[[ GIVEN DATA, beginning ]]

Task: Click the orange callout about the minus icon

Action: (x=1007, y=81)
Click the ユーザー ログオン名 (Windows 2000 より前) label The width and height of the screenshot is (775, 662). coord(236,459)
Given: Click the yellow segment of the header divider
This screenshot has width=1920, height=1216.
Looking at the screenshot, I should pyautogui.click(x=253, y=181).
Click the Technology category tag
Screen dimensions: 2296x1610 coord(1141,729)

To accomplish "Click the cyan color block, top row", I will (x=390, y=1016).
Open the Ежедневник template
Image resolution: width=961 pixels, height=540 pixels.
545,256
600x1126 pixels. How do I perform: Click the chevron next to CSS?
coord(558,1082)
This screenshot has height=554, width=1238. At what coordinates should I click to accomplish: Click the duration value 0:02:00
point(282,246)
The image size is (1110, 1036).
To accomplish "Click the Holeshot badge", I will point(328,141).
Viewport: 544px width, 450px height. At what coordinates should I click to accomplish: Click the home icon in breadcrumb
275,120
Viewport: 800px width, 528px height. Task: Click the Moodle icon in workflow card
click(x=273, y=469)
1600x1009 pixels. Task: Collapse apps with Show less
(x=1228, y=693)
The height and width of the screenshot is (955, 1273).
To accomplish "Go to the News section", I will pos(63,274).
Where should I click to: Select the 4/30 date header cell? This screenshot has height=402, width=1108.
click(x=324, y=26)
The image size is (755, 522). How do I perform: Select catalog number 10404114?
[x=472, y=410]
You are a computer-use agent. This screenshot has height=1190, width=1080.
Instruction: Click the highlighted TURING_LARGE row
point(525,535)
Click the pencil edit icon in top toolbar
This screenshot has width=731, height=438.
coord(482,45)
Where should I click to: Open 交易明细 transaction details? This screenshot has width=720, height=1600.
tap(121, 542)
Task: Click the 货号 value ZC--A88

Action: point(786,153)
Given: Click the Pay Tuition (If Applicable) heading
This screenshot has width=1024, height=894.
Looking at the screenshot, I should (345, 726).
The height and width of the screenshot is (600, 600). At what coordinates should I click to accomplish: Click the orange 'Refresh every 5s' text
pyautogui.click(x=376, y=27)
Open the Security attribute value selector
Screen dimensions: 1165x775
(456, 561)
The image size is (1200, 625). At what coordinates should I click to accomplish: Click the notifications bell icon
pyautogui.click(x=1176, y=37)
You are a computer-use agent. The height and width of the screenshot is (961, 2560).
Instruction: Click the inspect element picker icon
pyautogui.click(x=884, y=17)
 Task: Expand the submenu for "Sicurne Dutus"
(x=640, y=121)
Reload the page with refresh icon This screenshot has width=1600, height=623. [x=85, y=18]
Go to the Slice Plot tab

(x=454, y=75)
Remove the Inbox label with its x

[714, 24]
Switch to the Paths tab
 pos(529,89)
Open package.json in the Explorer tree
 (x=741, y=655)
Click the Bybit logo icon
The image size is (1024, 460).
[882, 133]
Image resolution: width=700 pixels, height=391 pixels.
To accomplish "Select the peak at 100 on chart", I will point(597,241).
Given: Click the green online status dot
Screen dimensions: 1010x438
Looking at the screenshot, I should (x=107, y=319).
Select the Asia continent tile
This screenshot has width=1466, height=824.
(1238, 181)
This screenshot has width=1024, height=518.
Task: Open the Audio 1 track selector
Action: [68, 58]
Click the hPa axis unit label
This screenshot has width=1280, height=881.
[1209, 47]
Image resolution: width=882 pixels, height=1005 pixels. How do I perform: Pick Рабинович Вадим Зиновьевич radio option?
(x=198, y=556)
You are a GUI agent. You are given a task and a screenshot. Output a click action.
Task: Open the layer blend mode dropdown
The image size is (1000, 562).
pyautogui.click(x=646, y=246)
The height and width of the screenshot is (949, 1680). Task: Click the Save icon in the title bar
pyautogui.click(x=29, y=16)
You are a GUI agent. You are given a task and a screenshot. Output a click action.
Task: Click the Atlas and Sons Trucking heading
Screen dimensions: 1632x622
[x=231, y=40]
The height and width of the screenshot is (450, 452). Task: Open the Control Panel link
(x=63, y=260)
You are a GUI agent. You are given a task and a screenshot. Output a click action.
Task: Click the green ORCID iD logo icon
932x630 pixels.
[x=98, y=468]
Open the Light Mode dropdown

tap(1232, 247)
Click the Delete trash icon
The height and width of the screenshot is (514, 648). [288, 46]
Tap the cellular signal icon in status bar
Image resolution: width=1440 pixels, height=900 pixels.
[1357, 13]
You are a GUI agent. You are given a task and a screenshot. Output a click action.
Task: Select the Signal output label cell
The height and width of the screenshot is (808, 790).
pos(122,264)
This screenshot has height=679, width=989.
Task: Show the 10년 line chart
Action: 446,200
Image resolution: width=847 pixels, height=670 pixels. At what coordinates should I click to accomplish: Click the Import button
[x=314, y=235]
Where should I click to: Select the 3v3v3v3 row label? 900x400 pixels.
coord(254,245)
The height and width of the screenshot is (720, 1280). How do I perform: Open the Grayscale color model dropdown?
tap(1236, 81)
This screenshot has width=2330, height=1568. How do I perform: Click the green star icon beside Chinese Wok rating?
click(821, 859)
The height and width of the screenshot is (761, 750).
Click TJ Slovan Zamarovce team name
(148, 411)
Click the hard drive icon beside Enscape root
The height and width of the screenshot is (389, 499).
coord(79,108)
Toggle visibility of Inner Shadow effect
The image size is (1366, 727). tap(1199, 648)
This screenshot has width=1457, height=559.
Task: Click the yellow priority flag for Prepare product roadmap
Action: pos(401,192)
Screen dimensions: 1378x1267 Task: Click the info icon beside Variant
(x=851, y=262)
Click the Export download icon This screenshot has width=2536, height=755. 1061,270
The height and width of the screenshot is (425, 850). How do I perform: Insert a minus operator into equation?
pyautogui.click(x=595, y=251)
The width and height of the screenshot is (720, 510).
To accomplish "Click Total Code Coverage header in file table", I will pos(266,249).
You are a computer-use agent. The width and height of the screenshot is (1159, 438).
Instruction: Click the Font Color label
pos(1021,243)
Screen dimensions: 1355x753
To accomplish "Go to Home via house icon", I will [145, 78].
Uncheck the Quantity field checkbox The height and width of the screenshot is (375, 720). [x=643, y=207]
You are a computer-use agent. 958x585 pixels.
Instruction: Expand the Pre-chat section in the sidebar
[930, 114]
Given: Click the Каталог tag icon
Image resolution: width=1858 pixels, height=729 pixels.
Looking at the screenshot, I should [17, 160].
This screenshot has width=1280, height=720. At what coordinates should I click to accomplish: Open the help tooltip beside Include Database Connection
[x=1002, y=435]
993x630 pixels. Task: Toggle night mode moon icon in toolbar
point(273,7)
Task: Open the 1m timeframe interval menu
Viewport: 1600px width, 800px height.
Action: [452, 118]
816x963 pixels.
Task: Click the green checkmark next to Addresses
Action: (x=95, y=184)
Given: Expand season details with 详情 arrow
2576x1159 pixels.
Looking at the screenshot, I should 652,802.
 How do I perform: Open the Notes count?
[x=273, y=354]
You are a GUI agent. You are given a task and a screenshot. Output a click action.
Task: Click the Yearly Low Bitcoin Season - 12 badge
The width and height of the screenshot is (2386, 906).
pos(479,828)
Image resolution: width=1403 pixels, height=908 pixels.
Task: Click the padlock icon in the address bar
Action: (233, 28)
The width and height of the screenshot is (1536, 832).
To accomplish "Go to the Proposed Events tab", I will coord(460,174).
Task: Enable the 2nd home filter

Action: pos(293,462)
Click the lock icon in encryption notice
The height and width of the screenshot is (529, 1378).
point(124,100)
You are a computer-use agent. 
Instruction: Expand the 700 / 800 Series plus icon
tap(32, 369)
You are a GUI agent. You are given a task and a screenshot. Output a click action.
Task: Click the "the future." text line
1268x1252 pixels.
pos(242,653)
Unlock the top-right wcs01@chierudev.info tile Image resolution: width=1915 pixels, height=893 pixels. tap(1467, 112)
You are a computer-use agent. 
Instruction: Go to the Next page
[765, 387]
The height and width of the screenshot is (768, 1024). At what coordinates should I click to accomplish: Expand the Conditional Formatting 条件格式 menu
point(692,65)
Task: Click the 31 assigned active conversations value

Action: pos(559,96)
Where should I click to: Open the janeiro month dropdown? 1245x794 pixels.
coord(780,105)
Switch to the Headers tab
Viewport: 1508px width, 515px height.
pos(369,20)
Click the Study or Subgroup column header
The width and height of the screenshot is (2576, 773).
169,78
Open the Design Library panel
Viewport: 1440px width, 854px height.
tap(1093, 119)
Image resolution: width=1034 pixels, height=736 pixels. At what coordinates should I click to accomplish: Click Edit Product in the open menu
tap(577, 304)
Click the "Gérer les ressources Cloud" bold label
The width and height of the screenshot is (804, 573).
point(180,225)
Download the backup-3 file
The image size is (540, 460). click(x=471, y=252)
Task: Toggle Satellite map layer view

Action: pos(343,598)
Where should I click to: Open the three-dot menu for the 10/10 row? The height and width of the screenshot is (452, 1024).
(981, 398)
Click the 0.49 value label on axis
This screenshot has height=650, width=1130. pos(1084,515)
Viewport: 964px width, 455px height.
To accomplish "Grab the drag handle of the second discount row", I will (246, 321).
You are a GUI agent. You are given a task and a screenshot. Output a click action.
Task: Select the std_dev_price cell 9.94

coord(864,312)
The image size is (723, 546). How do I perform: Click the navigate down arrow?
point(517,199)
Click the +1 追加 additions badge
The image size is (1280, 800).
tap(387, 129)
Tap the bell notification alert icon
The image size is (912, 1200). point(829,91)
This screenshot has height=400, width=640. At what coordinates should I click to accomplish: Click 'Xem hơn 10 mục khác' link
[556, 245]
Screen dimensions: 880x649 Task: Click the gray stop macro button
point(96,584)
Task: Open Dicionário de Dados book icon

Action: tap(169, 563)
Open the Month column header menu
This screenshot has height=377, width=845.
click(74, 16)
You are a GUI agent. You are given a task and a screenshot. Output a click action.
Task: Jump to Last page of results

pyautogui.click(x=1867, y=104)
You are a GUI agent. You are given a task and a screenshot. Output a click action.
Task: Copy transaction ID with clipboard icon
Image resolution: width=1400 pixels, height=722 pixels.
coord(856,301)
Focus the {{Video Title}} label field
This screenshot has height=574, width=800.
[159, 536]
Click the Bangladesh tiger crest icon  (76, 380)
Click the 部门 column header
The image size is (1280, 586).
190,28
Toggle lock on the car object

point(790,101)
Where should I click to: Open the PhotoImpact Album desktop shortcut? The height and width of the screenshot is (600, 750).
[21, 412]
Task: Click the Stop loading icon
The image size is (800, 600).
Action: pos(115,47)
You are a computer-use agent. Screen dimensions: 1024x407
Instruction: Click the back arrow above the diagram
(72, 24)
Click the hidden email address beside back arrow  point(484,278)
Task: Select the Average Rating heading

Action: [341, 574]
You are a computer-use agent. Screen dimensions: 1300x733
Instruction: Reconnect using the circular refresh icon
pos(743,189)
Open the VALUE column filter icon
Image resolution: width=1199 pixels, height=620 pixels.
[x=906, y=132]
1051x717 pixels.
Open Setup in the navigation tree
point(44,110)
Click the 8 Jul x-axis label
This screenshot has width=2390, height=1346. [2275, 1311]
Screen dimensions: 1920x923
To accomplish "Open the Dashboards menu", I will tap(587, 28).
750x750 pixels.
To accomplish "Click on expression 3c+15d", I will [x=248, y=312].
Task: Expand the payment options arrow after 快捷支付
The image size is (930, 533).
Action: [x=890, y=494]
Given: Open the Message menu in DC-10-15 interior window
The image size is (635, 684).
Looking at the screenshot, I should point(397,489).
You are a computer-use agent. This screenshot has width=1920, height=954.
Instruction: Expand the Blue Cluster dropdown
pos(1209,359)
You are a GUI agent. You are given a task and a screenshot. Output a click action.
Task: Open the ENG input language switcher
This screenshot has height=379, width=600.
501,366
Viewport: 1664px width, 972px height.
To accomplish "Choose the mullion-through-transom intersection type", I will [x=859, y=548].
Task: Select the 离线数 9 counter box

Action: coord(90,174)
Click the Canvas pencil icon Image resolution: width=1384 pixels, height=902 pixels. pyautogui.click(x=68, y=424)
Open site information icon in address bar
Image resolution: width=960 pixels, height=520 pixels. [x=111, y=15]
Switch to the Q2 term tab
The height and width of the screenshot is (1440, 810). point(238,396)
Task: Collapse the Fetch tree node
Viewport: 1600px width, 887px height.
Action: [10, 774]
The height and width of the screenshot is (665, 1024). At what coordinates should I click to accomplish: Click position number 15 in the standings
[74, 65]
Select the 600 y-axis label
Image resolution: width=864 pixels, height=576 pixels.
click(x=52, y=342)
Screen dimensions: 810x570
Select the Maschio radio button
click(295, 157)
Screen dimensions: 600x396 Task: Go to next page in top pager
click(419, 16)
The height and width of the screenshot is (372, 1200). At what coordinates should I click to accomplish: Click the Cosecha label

[[ GIVEN DATA, end ]]

All lines from the one containing "Select the Maschio radio button" through the final line of the listing above are to be reproduced exactly; include both and add nothing.

ANSWER BOX -
Select the Maschio radio button
click(295, 157)
Screen dimensions: 600x396 Task: Go to next page in top pager
click(419, 16)
The height and width of the screenshot is (372, 1200). At what coordinates should I click to accomplish: Click the Cosecha label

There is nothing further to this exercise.